Research presses on at great cost, with substantial yield. . . We have new tools and better models of the old ones: purer insulins, accurate disposable syringes, glucose-oxidase strips, home glucose analysers and, on the way, the first generation of hang-from-the-shoulder, open-loop artificial pancreases.
All these innovations are helping, yet they are not enough. They are, I think, slightly off the target. For one thing, more sophisticated specialists, systems and gadgets will bring more sophisticated forms of disaster. . . But my main concern is that we are juggling the parts without assessing the whole… We need a new strategy.
Management of diabetes is a process which can be divided into five steps. All the steps must be completed if management is to be as satisfactory as possible. They have a logical sequence. Completion of the later steps reinforces the earlier ones, so management improves with time. Each step must be recognized as part of the overall plan, not over-valued for itself.
- Acquisition by the health professionals involved of an adequate base of information about the disorder.
- Acceptance by the patient of primary responsibility for coping with the disorder and maintaining health.
- Learning by the patient of the physiology, complications, and details of treatment.
- Negotiation between patient and health professionals of general goals and specific objectives for management acceptable to both.
- Assessment of success in meeting the objectives using quantitative measures understood by both patient and health professional.
… a systematic approach to chronic disease should become a central part of our medical heritage, together with the scientific method for research and the responsibility of the healer for the acutely ill.
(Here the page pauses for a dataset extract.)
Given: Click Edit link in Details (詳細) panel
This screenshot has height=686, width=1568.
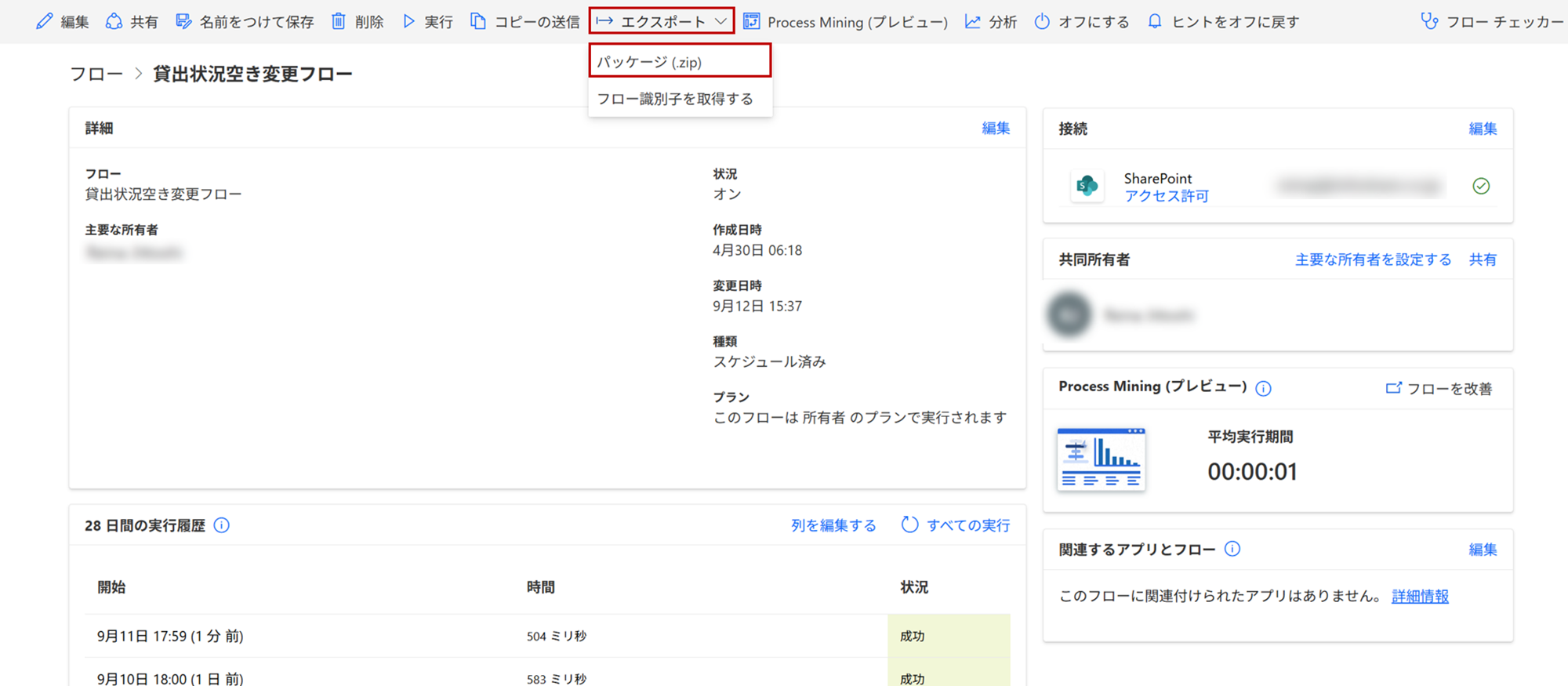Looking at the screenshot, I should 995,128.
This five-part strategy may be a start.
Medical care that is effective and available to all who need it, rather than illusory and promoted on the market or distributed charitably as an appearance of care without verified effect, is a social product in which patients as much as doctors need to become central performers. Escape from the tradition of doctor-centred consultation requires more than the narcissistic self-criticism of Balintry in practice, however patient-centred it may appear in theory.
It requires first of all that doctors insist on having enough time to do their work properly, while also insisting that this quality of service must be available to the whole population as a human right. Effective consultations, which maximize inputs from patients and outputs in relevant action consistently applied, cannot be done within the 5 minute, 5×7 inch format of Lloyd George industrial practice. Unhurried, friendly, thoughtful consultation is not a luxury for the future, but a present necessity for effective care, and it’s time both patients and GPs insisted on having it.
Secondly, doctors and patients must recognize the limited clinical effectiveness of the Osier paradigm, so that they no longer see the doctor-centred, episodic technical fix as the core of good practice, to which patient-centred ideas may be bolted on as an afterthought.
The alternative paradigm is anticipatory care democratized at the design stage to include both active outreach from care-giver to patient, and active responsibility of the patient for definition and solution of problems. The only valid test of its capacity to deliver medical science more effectively than the Osier paradigm will be its effect not on individual cases at anecdotal level, but on the morbidity and mortality of populations, which leads us to the next chapter.